Exit of lessee before lease expiry date
Cognizant which previously occupied ~66% of the total leasable area of the property had exited in November 2024 as a result of which revenues were impacted to the tune of Rs.12 Cr. (approx). However, TCS has come in replacement of the same and are planning to occupy the remaining vacant space of the property as well by FY26. Given the dependency on rental cashflows for revenue generation, any lease renewal risk or contraction risk with regards to tenure of the agreement will remain a key monitorable.
Weak financial risk profile
The financial risk profile of the company is marked by adequate debt protection metrics and lease rental cash flows, however, the net worth of the company remained negative due to carry forward losses of previous years. The tangible net worth of the group stood at Rs.-17.59 Cr. as on March 31, 2025(prov) as compared to Rs.-16.84 Cr. as on March 31, 2024 due to accretion to reserves. The gearing of the company stood modest at -24.92 times as on 31 March, 2025 (prov).
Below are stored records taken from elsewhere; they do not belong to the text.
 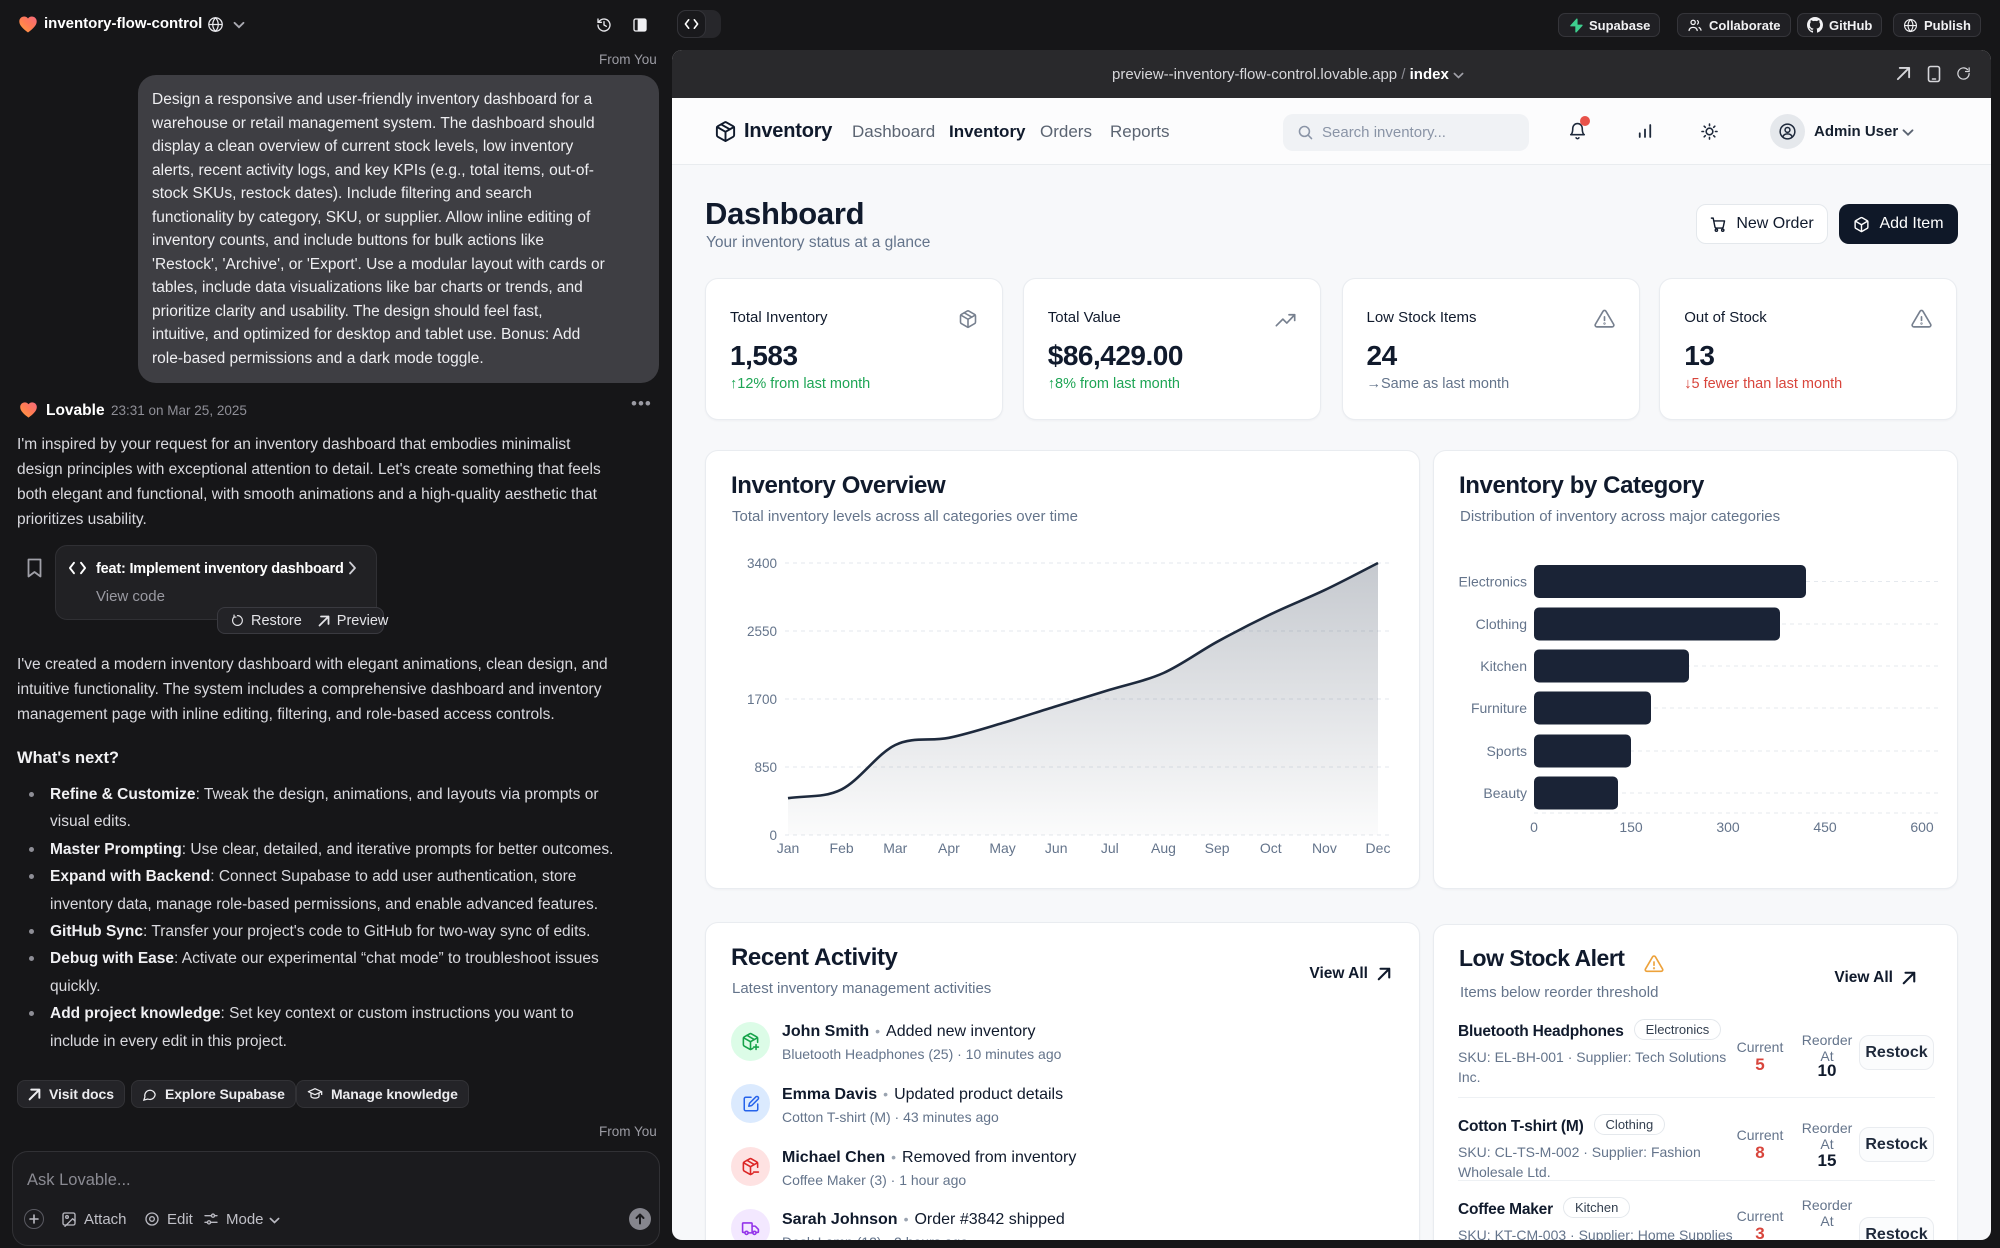 What do you see at coordinates (1502, 624) in the screenshot?
I see `svg-text: Clothing` at bounding box center [1502, 624].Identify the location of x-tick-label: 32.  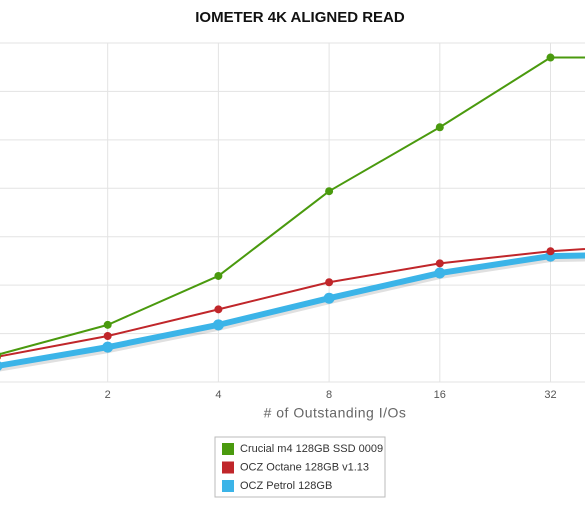
(550, 395).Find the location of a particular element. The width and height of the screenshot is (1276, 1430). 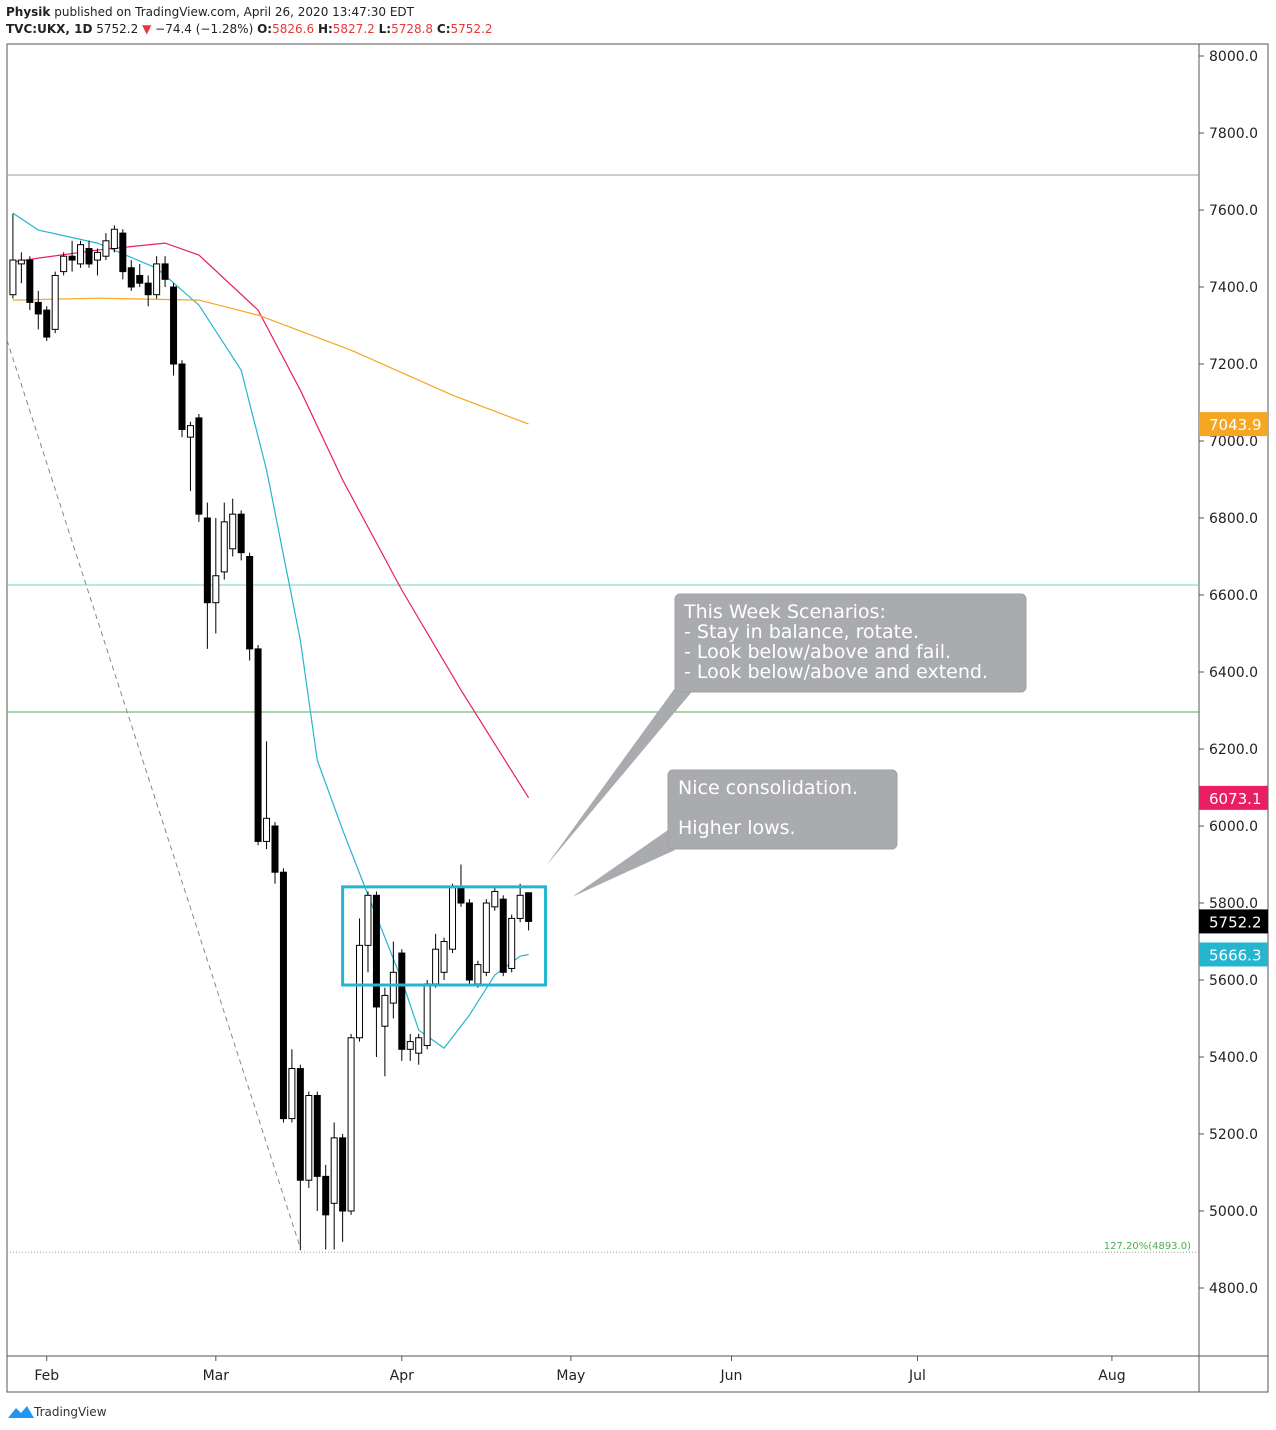

o-label: O: is located at coordinates (265, 29). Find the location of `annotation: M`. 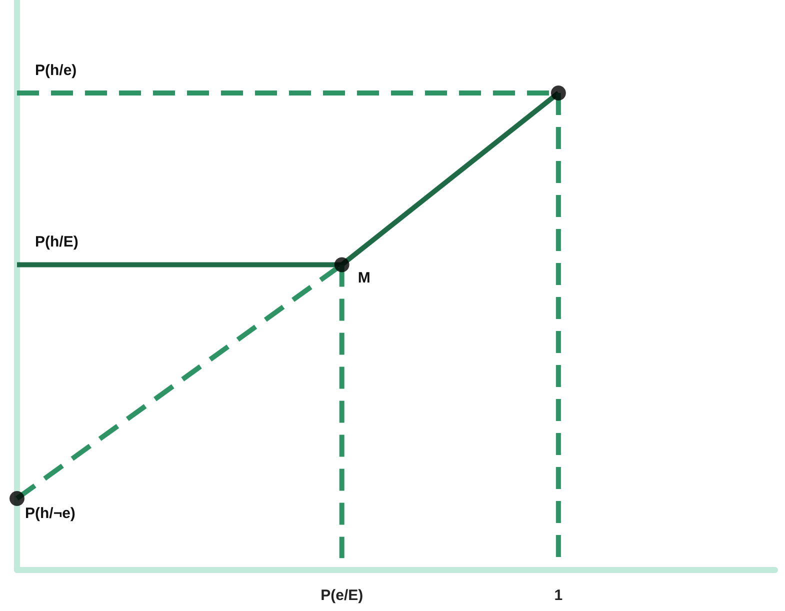

annotation: M is located at coordinates (364, 278).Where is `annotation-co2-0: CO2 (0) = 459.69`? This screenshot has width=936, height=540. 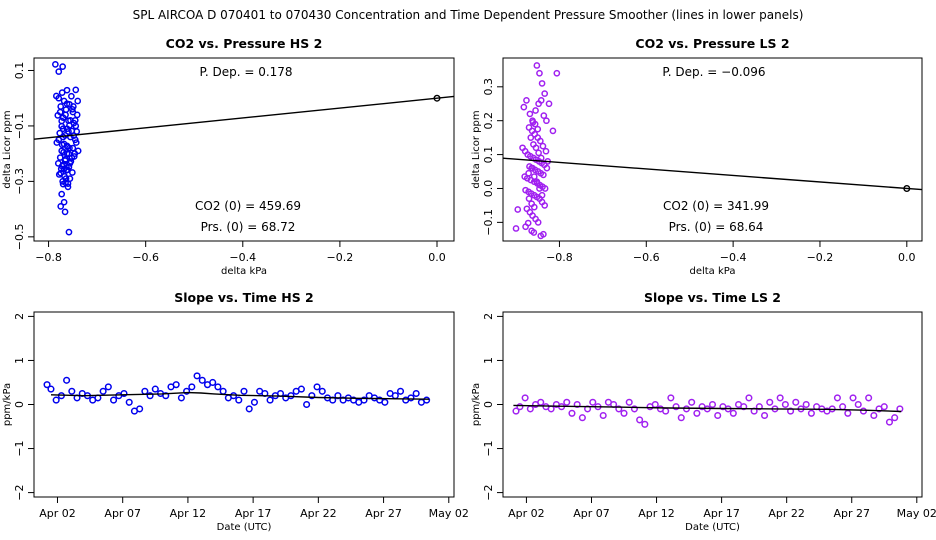 annotation-co2-0: CO2 (0) = 459.69 is located at coordinates (248, 206).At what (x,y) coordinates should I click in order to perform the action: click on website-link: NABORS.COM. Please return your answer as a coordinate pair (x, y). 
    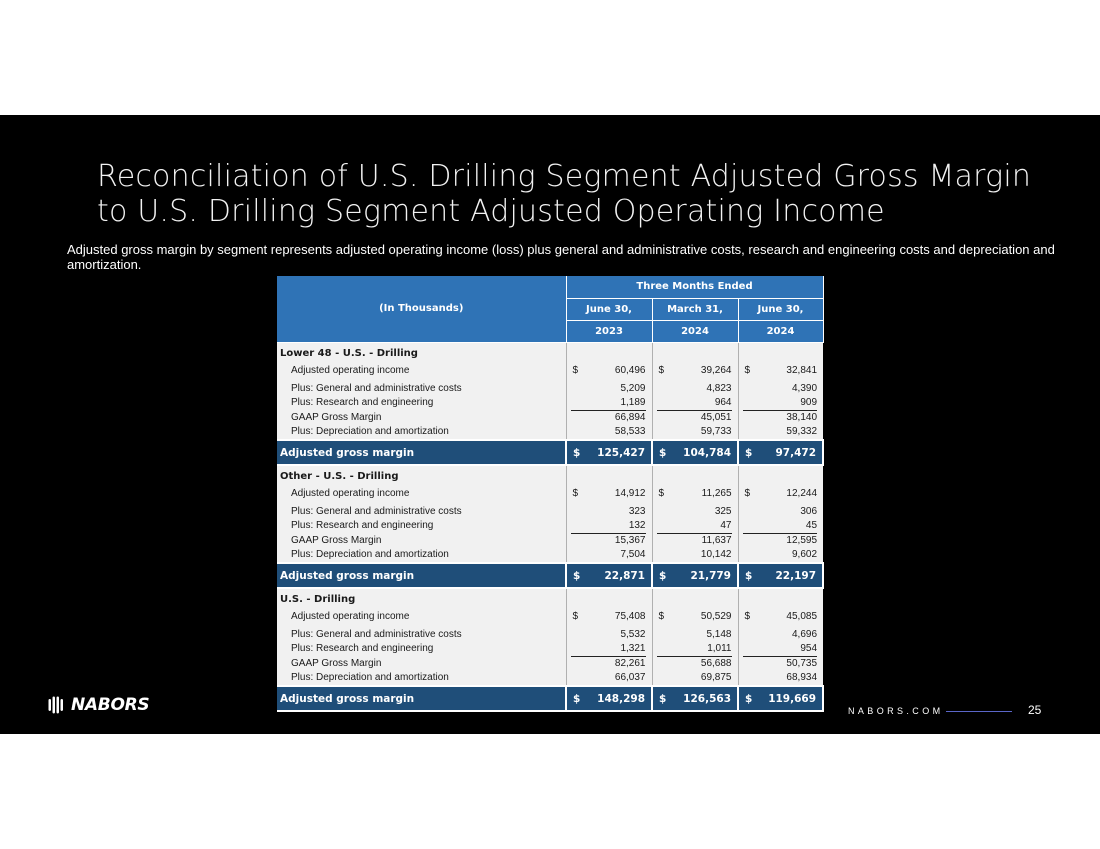
    Looking at the image, I should click on (896, 711). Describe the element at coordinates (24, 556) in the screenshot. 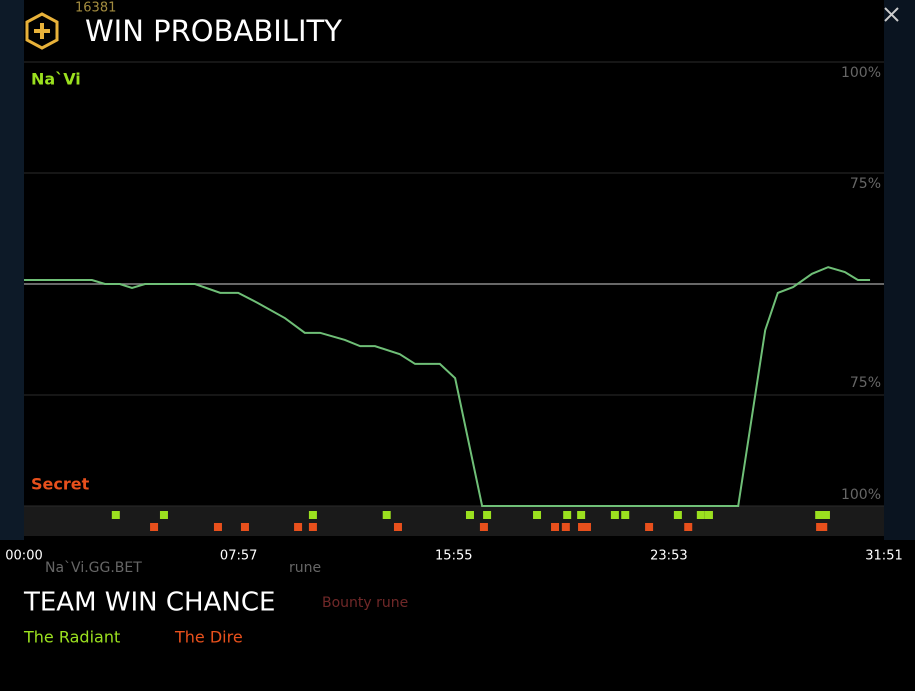

I see `x-tick-label: 00:00` at that location.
The Total Outside Liabilities/Tangible Net Worth (TOL/TNW) stood at -27.14 times as on March 31, 2025(prov.) as compared to -27.51 times as on March 31, 2024. The debt protection metrices of the company remain comfortable marked by Interest coverage ratio (ICR) of 1.29 times and debt service coverage ratio (DSCR) of 1.09 times for FY2025(prov). The net cash accruals to total debt (NCA/TD) stood healthy at 0.02 times in FY2025(prov). Acuite believes the financial risk profile of the company is likely to improve in the near to medium term on account of healthy rental income and no major debt funded capital expenditure.